New Zealand the ‘most franchised country in the world’
A new survey from Griffith University’s Asia-Pacific Centre for Franchising Excellence and the Massey University Business School has found that, per capita, New Zealand is the most franchised country in the world.
The survey identified 631 franchised brands operating in New Zealand and 37,000 franchise units – equating to one for every 124 Kiwis.
Professor Lorelle Frazer, director of the Asia-Pacific Centre for Franchising Excellence, says the New Zealand per capita rate is more than double the equivalent figure in Australia of one franchise unit per 310 people.

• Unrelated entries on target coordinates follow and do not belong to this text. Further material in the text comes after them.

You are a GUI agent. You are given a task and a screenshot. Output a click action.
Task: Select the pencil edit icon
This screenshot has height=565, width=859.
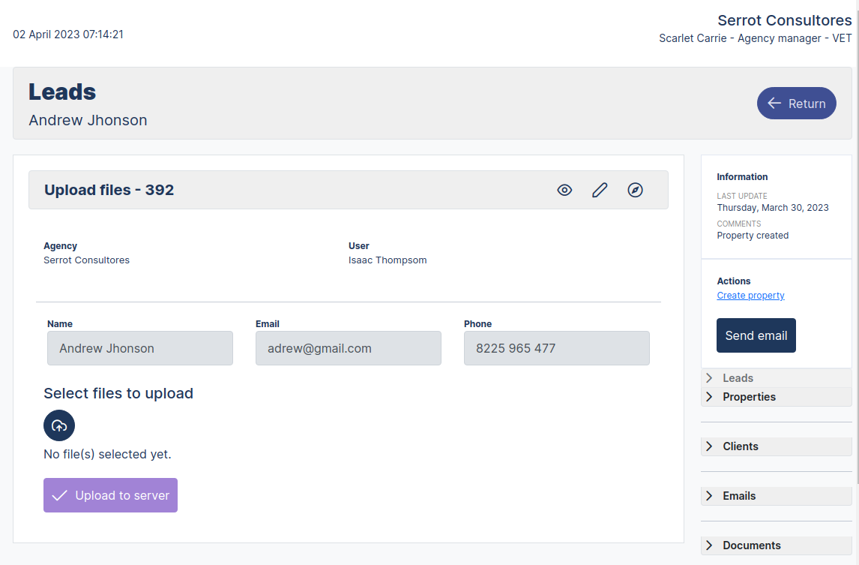click(600, 190)
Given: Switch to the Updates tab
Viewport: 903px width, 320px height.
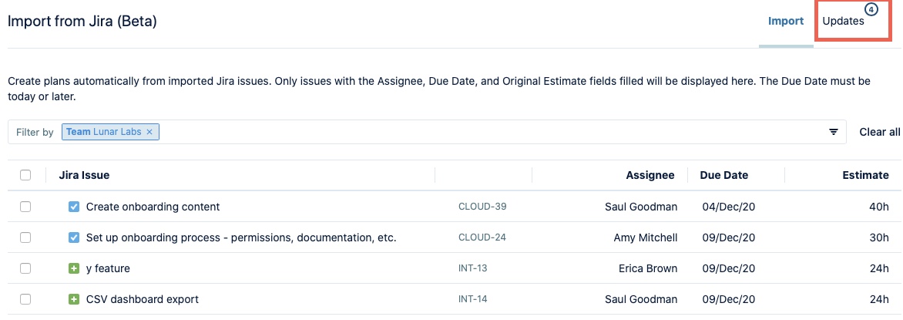Looking at the screenshot, I should coord(843,22).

It is thought that no other country in the world comes close to the New Zealand rate of franchises per capita, giving it claim to the title of the ‘most franchised country in the world’.
Frazer says it is also significant that 72 percent of the franchises operating in New Zealand are home-grown brands.
The Franchising New Zealand 2017 survey found that the combined turnover of franchises in New Zealand (excluding motor vehicle sales and fuel retail) is $27.6 billion – roughly equivalent to 11 percent of New Zealand’s GDP.
This is a considerable increase since the last survey in 2012, which estimated the size of the country’s franchise market at $15 billion from 22,400 units across 446 different franchises.
The latest survey also shows that New Zealand’s franchise sector employs a total of more 124,000 people, including 74,300 full-time and 42,500 part-time staff. The proportion of full-time staff members has increased since 2012.
The Franchising New Zealand 2017 survey was completed jointly by Griffith University’s Asia-Pacific Centre for Franchising Excellence in Australia and the Massey University Business School in New Zealand.
It provides the only systematic university-backed data on New Zealand’s franchise sector. Griffith University’s Asia-Pacific Centre for Franchising Excellence undertakes a similar biennial survey of franchising in Australia.
The Franchising New Zealand 2017 survey was sponsored by the Franchise Association of New Zealand and supporting contributors Westpac, Franchize Consultant, Hayes Knight, Asco Legal and The Franchise Coach.
“The latest survey demonstrates the value that franchising brings to New Zealanders,’ says Brad Jacobs, Franchise Association of New Zealand (FANZ) chair.
“As well as providing revenue and jobs, franchises enable small business people to own their own business while being part of a bigger group. That enables them to compete successfully with the corporates and multi-nationals while remaining true to their own area, keeping ownership, profits and employment truly local – and paying a fair share of taxes in New Zealand too.”
Franchising is a commercial relationship between franchisor and franchisee and, as with any commercial relationship, there can be disputes from time to time. However, the Franchising New Zealand 2017 survey found that only 1.9 percent of franchisees had been involved in any form of dispute that required outside intervention, with almost half (49 percent) of all disputes being handled via mediation rather than litigation.
“It’s a good reminder that, although disputes within popular big-brand franchises tend to hit the headlines, they are actually quite rare,” says Jacobs.